- Data for analysis
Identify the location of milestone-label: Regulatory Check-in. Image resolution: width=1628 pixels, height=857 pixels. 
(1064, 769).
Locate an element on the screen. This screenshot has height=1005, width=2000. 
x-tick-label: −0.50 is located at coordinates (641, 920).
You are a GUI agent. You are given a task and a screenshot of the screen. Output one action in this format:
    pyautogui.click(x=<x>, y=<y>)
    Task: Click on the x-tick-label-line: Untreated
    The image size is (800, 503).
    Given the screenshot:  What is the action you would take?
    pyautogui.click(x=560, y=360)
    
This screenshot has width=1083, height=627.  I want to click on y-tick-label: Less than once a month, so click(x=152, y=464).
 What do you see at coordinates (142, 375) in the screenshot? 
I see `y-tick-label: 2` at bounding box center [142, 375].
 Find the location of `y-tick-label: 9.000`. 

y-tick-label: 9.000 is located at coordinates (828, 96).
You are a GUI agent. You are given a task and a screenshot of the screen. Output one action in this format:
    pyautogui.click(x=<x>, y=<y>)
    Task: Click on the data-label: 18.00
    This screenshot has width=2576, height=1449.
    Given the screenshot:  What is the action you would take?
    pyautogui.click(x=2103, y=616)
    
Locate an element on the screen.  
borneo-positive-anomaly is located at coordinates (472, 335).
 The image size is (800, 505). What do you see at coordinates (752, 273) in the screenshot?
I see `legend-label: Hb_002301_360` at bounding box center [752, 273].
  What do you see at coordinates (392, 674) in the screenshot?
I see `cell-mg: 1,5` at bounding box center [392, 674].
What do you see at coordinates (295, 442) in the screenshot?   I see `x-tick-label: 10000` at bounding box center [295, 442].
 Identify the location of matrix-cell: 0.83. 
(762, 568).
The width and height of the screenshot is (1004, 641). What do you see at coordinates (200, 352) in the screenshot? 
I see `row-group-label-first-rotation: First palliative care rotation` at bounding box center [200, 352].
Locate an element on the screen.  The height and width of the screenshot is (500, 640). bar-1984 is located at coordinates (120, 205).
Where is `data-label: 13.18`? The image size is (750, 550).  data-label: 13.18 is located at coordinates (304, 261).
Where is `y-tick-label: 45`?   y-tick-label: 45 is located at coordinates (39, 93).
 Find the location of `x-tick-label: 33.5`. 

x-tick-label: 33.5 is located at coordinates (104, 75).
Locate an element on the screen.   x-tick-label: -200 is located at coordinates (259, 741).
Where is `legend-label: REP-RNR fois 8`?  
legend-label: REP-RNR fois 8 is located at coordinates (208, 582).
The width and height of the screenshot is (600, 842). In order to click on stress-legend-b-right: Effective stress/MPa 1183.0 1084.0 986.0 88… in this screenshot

- Aim of the exercise
Pull out each line from the entries above that contains the word "bounding". Case matters.

- Solution
I see `y-tick-label: 2` at bounding box center [142, 375].
I see `legend-label: Hb_002301_360` at bounding box center [752, 273].
I see `cell-mg: 1,5` at bounding box center [392, 674].
What do you see at coordinates (295, 442) in the screenshot?   I see `x-tick-label: 10000` at bounding box center [295, 442].
I see `row-group-label-first-rotation: First palliative care rotation` at bounding box center [200, 352].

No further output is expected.